- Tasks and exercises:
**1)** Answer each question from the passage on adopting annual accounts:
(a) Within how many months after the end of the financial year must the board of directors prepare the statutory annual accounts?
(b) With which register are the statutory accounts deposited?
(c) Which authority supervises the company's financial reporting?
**2)** Translate this sentence from the passage on annual accounts and management liability into German: "The adoption of the annual accounts by the general meeting does not release the members of our board of directors from liability for acts reflected in those documents."
**3)** Continue the passage on annual accounts and financial reporting supervision, picking up after its final sentence about the Enterprise Chamber's instructions.

- Extract provided:
----------------

Adoption of Annual Accounts and Discharge of Management Liability

Our board of directors must prepare statutory annual accounts within five months after the end of our financial year, unless the shareholders have approved an extension of this period for up to five additional months due to certain special circumstances. Our statutory accounts to date have been prepared under generally accepted accounting practices in the Netherlands (“Dutch GAAP”) and are deposited with the Trade Register in Amsterdam, the Netherlands. Our statutory accounts prepared under generally accepted accounting practices in

 

7


Table of Contents

the Netherlands may be different from our consolidated financial statements prepared under generally accepted accounting practices in the United States, such as those incorporated by reference in this prospectus. Our statutory annual accounts must be accompanied by an auditor’s certificate, a report of the board of directors and certain other mandatory information and must be made available for inspection by the general meeting at our offices within the five-month period referenced above. Under Dutch law, our general meeting is in first instance authorized to approve the appointment and removal of our independent auditors, as referred to in Article 2:393 of the Dutch Civil Code, to audit the annual accounts. The annual accounts are adopted by our shareholders at the general meeting and prepared in accordance with Part 9 of Book 2 of the Dutch Civil Code.

The adoption of the annual accounts by the general meeting does not release the members of our board of directors from liability for acts reflected in those documents. Any such release from liability requires a separate shareholders’ resolution to be voted on in the general meeting.

Our financial reporting is subject to the supervision of the Netherlands Authority for the Financial Markets (“AFM”). The AFM has an independent right to (i) request an explanation from us regarding our application of the applicable financial reporting standards if, based on publicly known facts or circumstances, it has reason to doubt our financial reporting meets such standards and (ii) recommend us to make available further explanations. If we do not comply with such a request or recommendation, the AFM may request that the Enterprise Chamber of the Amsterdam Court of Appeal ( Ondernemingskamer ) (“Enterprise Chamber”) order us to (i) provide an explanation of the way the applicable financial reporting standards have been applied to our financial reports or (ii) prepare our financial reports in accordance with the Enterprise Chamber’s instructions.

----------------

- Collected data:
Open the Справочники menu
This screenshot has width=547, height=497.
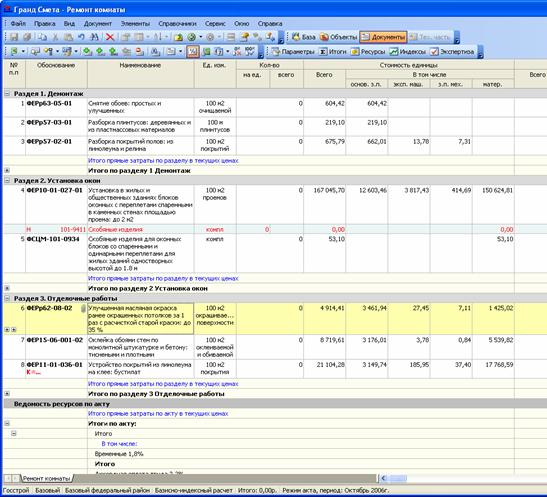pyautogui.click(x=177, y=24)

----------------

- Expected outputs:
**1)**
(a) Within five months, unless the shareholders approve an extension of up to five additional months due to certain special circumstances.
(b) The Trade Register in Amsterdam, the Netherlands.
(c) The Netherlands Authority for the Financial Markets (AFM).

**2)** Die Feststellung des Jahresabschlusses durch die Hauptversammlung entlastet die Mitglieder unseres Verwaltungsrats nicht von der Haftung für Handlungen, die sich in diesen Unterlagen widerspiegeln.

**3)**
Dividends

Our articles of association prescribe that profits or reserves appearing in our annual accounts adopted by the general meeting will be at the disposal of the general meeting. We will have power to make distributions to our shareholders and other persons entitled to distributable profits only to the extent that our equity exceeds the sum of the paid and called-up portion of the ordinary share capital and the reserves that must be maintained in accordance with provisions of Dutch law or our articles of association. We may not make any distribution of profits on our ordinary shares that we hold. The general meeting, whether or not upon the proposal of our board of directors, determines whether and how much of the remaining profit they will reserve and the manner and date of such distribution. All calculations to determine the amounts available for dividends are based on our statutory annual accounts prepared under Dutch GAAP and deposited with the Trade Register in Amsterdam, the Netherlands, which may be different from our consolidated financial statements, such as those incorporated by reference in this prospectus.

Liquidation Rights

In the event of a dissolution and liquidation, the assets remaining after payment of all debts and liquidation expenses are to be distributed to the holders of our ordinary shares in proportion to their nominal possession of such shares. All distributions referred to in this paragraph shall be made in accordance with the relevant provisions of Dutch law.

Redemption, Conversion and Sinking Fund Rights

Holders of our ordinary shares have no redemption, conversion or sinking fund rights.

Limitations on Non-Residents and Exchange Controls

There are no limits under the laws of the Netherlands or in our articles of association on non-residents of the Netherlands holding or voting our ordinary shares. Currently, there are no exchange controls under the laws of the Netherlands on the conduct of our operations or affecting the remittance of dividends.

 

8


Table of Contents

Market Abuse

The Dutch Financial Supervision Act ( Wet op het financieel toezicht ) (“FSA”) provides for specific rules intended to prevent market abuse which include prohibitions on insider trading, divulging inside information and tipping, and market manipulation. We are subject to the rules under the FSA which prohibit insider trading prohibition (in particular, if we trade in our ordinary shares or in financial instruments the value of which is determined or co-determined by the value of our ordinary shares), divulging insider information, and tipping and market manipulation. The prohibition on market manipulation under the FSA may mean that certain restrictions apply to our ability to buy-back our ordinary shares. In certain circumstances, our shareholders can also be subject to the market abuse rules under the FSA.

Pursuant to the FSA, we have adopted a code of conduct on insider trading and confidentiality in respect of holding of and carrying out of transactions by our board members and employees in our ordinary shares or in financial instruments the value of which is determined or co-determined by the value of our ordinary shares.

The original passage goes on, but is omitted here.